Part one of a two-part series.
Almost every business around the world today is looking for ways to Innovate – how to make ideas better, make products better or bring to market in a new way or, even better, completely invent a whole new category. Innovation has become an ambition with businesses across the world in search of remaining relevant, so much so that the word itself starts to become stale in its use.
What’s really happening is the playing field has never been so large and dynamic and there are myriad of influences companies consider in respect to growing their business the only way to really stand out is to innovate. Considering the speed of media and technology, market demands and competition that has expanded into one growing, global market, it is no wonder that companies are looking for ways to stand out, to keep their name and their brand above the rest.

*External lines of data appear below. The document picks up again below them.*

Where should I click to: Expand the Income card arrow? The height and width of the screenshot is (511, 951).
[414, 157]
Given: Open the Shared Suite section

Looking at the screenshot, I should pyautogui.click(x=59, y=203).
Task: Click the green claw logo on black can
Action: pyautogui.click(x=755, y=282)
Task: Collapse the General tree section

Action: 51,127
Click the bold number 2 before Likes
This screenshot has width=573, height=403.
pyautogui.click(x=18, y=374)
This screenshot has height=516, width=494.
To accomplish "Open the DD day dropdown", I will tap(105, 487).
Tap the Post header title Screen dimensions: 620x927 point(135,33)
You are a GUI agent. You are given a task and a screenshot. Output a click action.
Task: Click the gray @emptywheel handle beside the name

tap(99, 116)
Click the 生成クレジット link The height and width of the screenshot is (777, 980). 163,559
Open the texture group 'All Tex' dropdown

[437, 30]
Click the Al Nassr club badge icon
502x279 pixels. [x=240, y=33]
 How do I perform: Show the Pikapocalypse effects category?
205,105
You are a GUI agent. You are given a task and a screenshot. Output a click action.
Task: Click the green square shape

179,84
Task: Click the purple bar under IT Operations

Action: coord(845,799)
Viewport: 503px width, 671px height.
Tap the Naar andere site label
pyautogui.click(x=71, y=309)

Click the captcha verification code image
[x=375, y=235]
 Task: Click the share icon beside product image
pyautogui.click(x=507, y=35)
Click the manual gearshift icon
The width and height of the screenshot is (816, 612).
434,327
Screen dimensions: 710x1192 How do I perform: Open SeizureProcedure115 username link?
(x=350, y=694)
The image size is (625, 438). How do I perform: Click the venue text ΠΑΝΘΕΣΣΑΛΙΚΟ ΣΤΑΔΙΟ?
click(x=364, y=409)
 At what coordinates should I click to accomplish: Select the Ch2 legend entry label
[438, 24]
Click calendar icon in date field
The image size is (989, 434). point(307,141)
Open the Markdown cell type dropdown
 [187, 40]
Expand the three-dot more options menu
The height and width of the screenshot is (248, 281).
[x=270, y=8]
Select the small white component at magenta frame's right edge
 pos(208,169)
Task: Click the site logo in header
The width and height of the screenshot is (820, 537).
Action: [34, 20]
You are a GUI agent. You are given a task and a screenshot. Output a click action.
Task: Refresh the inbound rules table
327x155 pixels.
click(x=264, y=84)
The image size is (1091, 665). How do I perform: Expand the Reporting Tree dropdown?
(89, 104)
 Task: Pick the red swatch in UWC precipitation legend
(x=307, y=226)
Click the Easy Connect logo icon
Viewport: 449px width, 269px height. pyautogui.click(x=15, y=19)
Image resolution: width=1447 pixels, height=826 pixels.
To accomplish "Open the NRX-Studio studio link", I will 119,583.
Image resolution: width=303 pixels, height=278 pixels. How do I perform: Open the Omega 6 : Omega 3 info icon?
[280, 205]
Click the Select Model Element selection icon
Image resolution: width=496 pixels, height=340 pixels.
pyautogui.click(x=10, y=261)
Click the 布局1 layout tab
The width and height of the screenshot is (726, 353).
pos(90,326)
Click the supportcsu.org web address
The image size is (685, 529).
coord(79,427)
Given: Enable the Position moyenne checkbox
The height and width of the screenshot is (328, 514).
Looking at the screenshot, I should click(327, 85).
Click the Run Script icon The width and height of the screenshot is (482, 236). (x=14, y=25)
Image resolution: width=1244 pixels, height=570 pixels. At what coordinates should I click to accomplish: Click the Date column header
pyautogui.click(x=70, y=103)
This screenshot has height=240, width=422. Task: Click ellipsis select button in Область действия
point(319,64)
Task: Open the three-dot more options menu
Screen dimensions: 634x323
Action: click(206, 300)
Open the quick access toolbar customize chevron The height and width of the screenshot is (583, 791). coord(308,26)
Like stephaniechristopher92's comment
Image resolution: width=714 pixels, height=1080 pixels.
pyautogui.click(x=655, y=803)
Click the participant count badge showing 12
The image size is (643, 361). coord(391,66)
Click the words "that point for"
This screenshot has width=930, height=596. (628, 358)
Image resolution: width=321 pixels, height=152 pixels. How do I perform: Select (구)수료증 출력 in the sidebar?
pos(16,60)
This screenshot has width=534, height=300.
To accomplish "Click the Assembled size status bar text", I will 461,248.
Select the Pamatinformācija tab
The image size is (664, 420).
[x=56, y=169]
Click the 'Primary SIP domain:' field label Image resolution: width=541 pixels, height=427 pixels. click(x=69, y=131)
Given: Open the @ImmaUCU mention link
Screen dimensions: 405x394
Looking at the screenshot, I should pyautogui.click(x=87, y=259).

Part of the problem companies have with the idea of innovation is that it is such a broad term, some companies break under the weight of it – especially if there is no clear articulation of the path the company is heading down to achieve their innovation goals. Innovation can mean so many things and thus, without articulation on the company’s intentions and goals around innovation, the word is left for employees, stakeholders and customers’ interpretation. Which might not be the same end goal a company wants to take.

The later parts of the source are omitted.